[Imports] Address import from city government source

Greg Troxel gdt at lexort.com
Thu Aug 4 10:08:47 UTC 2022


Joe Rhodes <joe.rhodes at castlepinesco.gov> writes:

> The motive for this task is a practical one: Castle Pines is expected
> to more than double in population over the next several years, and we
> wish to establish processes to keep addresses up to date for the
> benefit of our residents (ensuring package delivery, navigation in
> consumer GIS apps, etc.). Once we get addresses sorted, we wish to
> evaluate the appropriateness and feasibility of updating other OSM
> features in Castle Pines, including parks, land use/land cover, and
> other features.

To first order, you should realize that "normal mapping" is the primary
path in OSM, and is distinct from "importing".  I have kept those sorts
of things (except broad landcover, which is messy in osm) up to date for
my town.  That involves actually looking at the situation in the ground,
GPS tracks on trails in forest (that you can't even see a hint of in
aerials), businesses, etc.    If you are adding a park one at a time in
JOSM and actually know that it exists, that's editing not importing, and
as long as you are using license-acceptable sources (CC-BY and CC-BY-SA
are not acceptable).

(MA content/refs is only because that's what I really know.)

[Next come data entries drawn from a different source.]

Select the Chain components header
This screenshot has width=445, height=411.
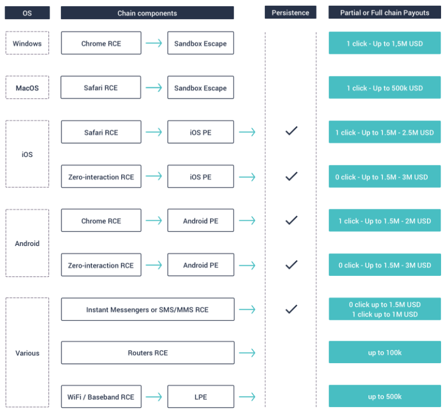[x=147, y=13]
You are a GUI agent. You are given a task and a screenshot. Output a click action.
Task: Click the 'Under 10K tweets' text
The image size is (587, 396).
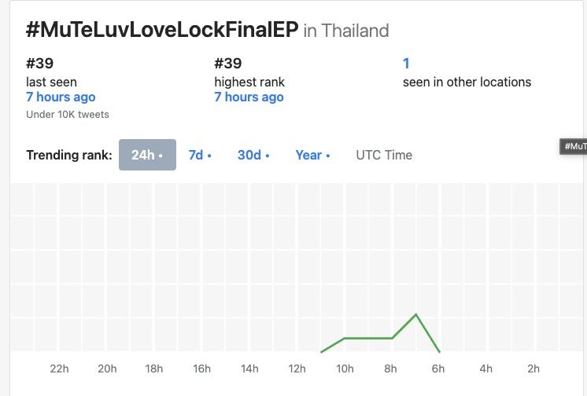click(68, 115)
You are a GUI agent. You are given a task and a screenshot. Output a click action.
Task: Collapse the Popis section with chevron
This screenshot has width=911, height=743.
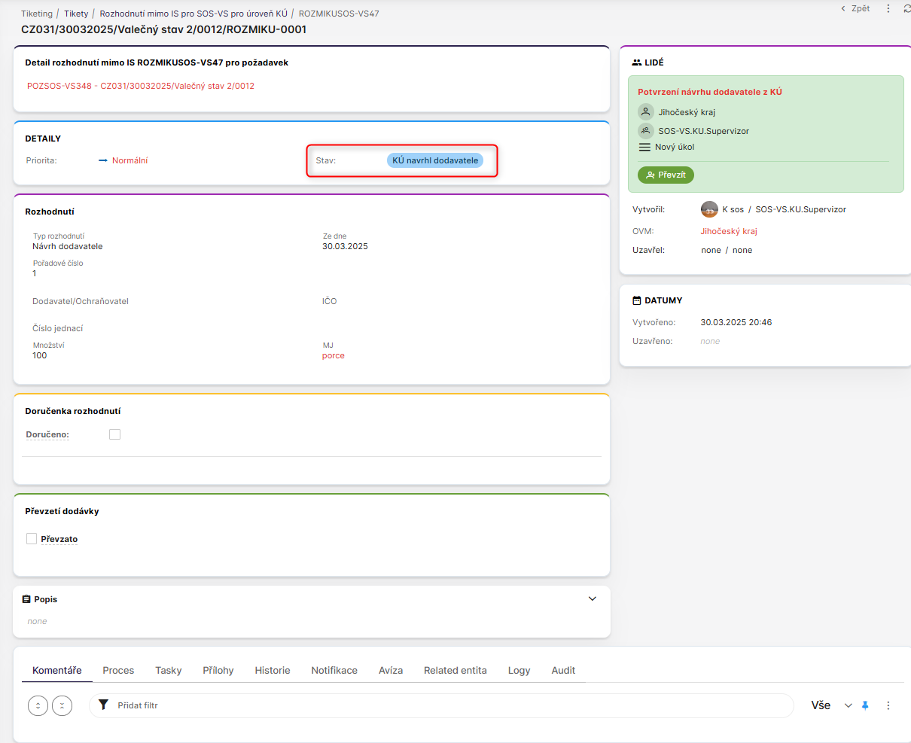592,599
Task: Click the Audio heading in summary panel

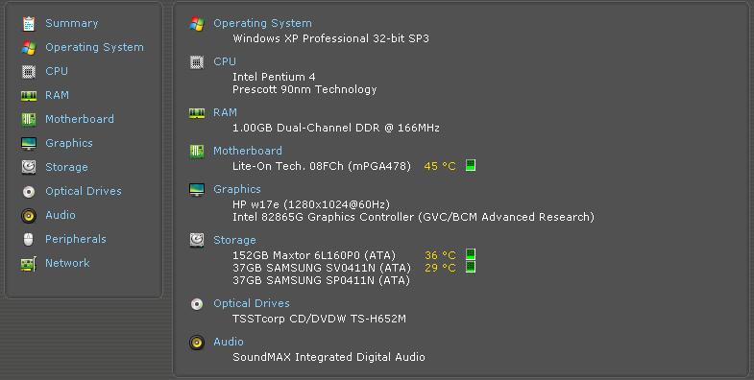Action: 229,342
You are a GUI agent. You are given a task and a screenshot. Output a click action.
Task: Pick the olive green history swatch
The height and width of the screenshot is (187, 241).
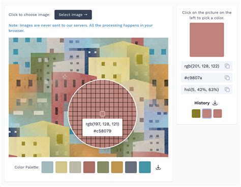(196, 113)
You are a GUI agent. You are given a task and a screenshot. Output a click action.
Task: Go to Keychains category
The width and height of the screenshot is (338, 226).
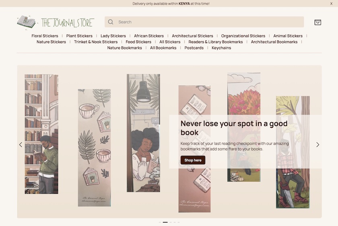point(221,48)
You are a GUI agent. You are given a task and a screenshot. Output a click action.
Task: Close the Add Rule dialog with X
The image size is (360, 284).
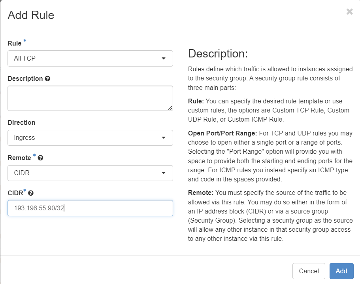click(349, 12)
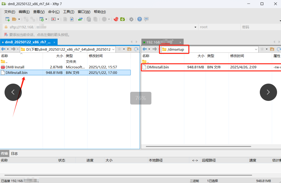Open a new session with the New icon

coord(7,19)
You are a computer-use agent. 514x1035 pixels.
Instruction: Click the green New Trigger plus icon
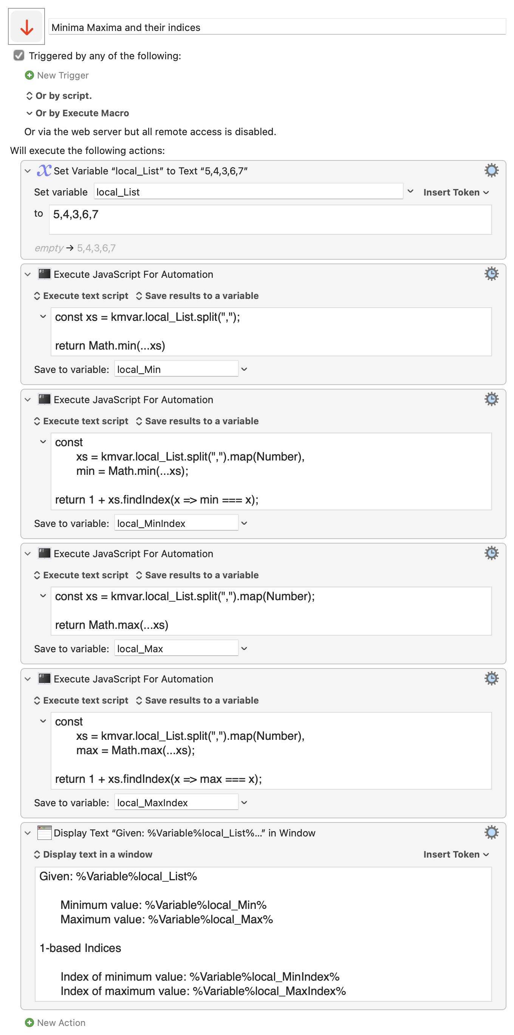point(29,75)
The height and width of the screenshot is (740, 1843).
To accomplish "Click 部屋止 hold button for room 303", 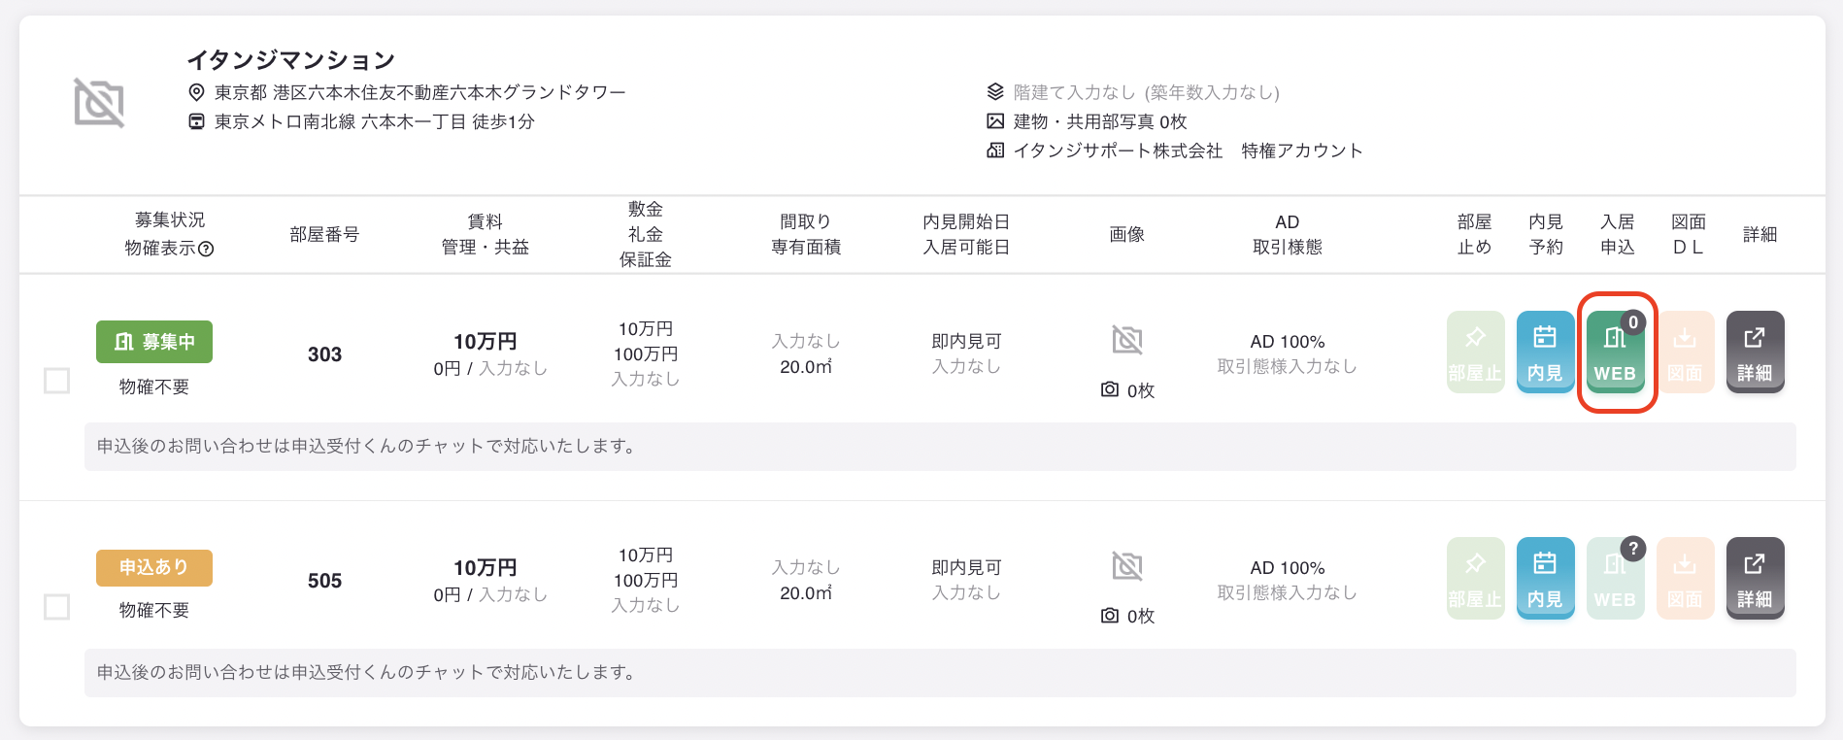I will 1475,352.

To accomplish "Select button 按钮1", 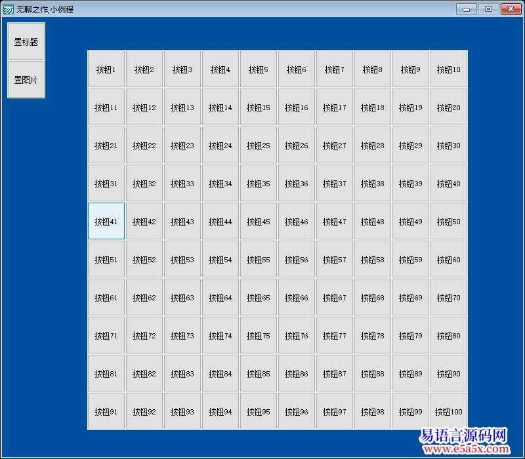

BTW if some big company (perhaps google) is using your county data and
it is CC-BY-SA, then they are highly likely not following that license.
The government should be even-handed and if they are going to grant
terms to for-profit companies that are essentially "PD, attribution
requested", they should offer those terms to the OSM and the general
public.  See MassGIS's terms for an example of this done in way that
works well in practice and is honorable from a good-government point of
view.

Perhaps, the county picked cc-by-sa because they guessed that is what
people wanted.

There are lcoal mappers, so your first path should be to publish the
data under an acceptable license.  That lets other OSM people use it in
hand editing and to contemplate imports.  For example in MA we have
configured the tax parcels layer from MassGIS for OSM editing, and
people can see boundary lines and addresses.  And, some people use other
MassGIS data for reference (good license and easy shapefile download).

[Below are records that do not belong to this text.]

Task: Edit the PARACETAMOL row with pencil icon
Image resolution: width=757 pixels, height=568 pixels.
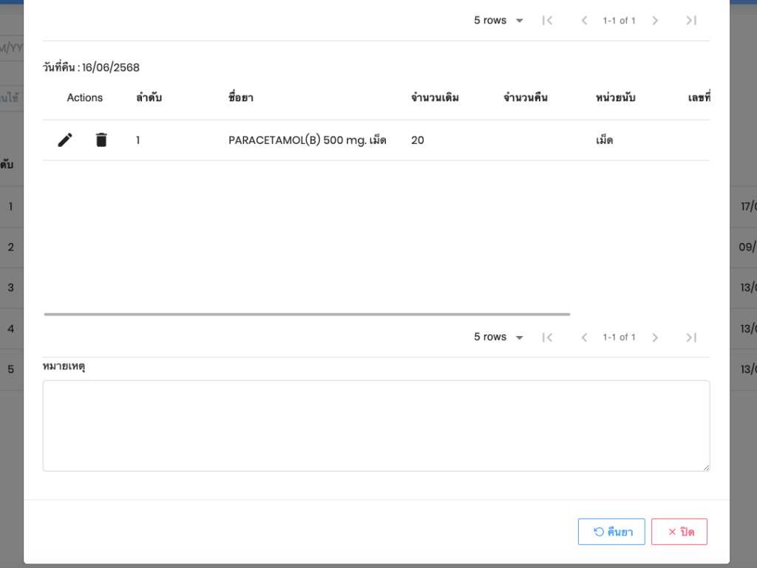Action: coord(65,140)
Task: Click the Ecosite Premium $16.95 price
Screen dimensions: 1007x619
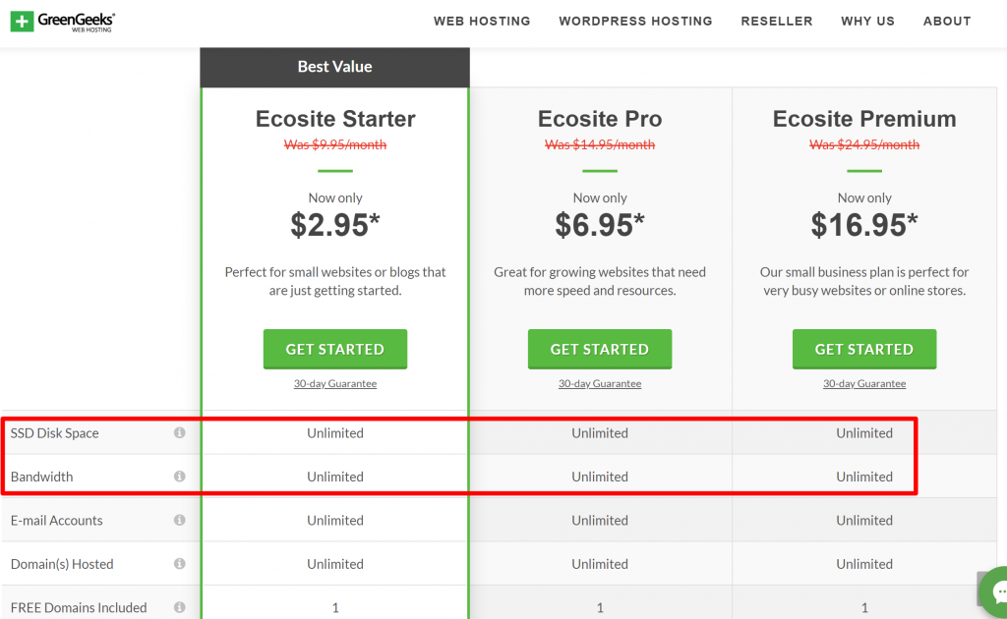Action: point(864,225)
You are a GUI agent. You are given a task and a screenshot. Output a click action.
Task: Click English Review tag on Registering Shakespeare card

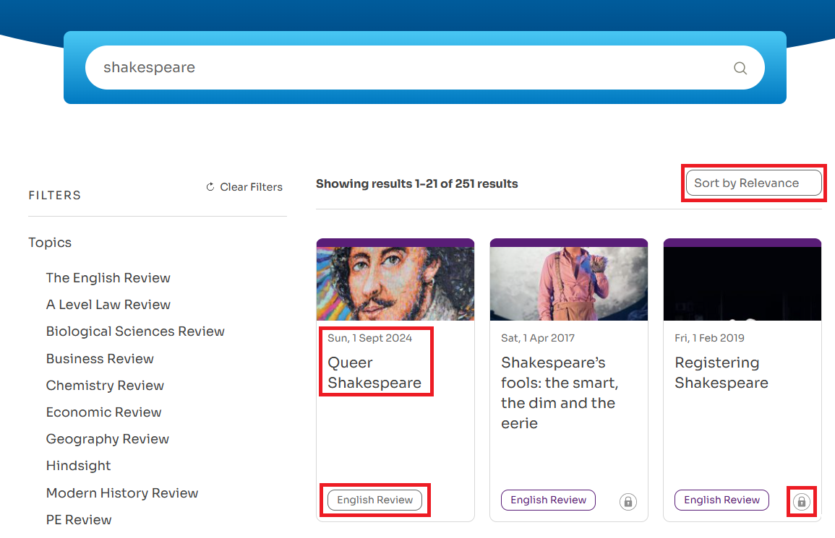[721, 500]
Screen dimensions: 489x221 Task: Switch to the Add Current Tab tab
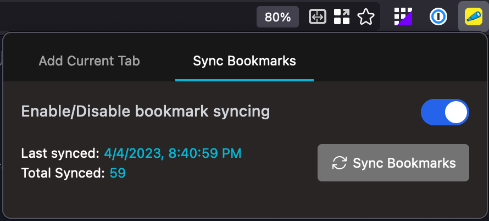pos(89,61)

> In my estimation, using address points straight from Douglas County
> will probably be the best path. Their data is marked with a Creative
> Commons/CC-BY-SA 4.0 license, but it sounds like it’s preferable or
> necessary to get explicit permission from the county, which I can
> start on. (Regarding Mike’s comment on disclaimer vs. license on the
> city’s open data site, he is correct - that’s a quirk of ArcGIS Open
> Data; it feeds the hosted item’s “Terms of Use” to the license
> field. I’m no legal expert either, but I don’t think ‘terms of use’ ==
> ‘license’.)

The point is copyright law.  First, it's really unclear if copyright law
even applies, because an address data set has a definition of correct
and therefore is arguably not a creative work.  But OSM doctrine is to
ensure that we have permission under copyright law as if it applies.
"terms of use" is more or less a red herring relative to copyright, or
at best muddled.  What is needed is permission to copy, modify and
distribute modified copies, because under copyright law those rights are
reserved to the copyright holder.

Note that this means random OSM users will change data after it has been
imported if they think it is wrong (and there are surely errors).  So
what will be in OSM will diverge, and you'll have to be ok with that.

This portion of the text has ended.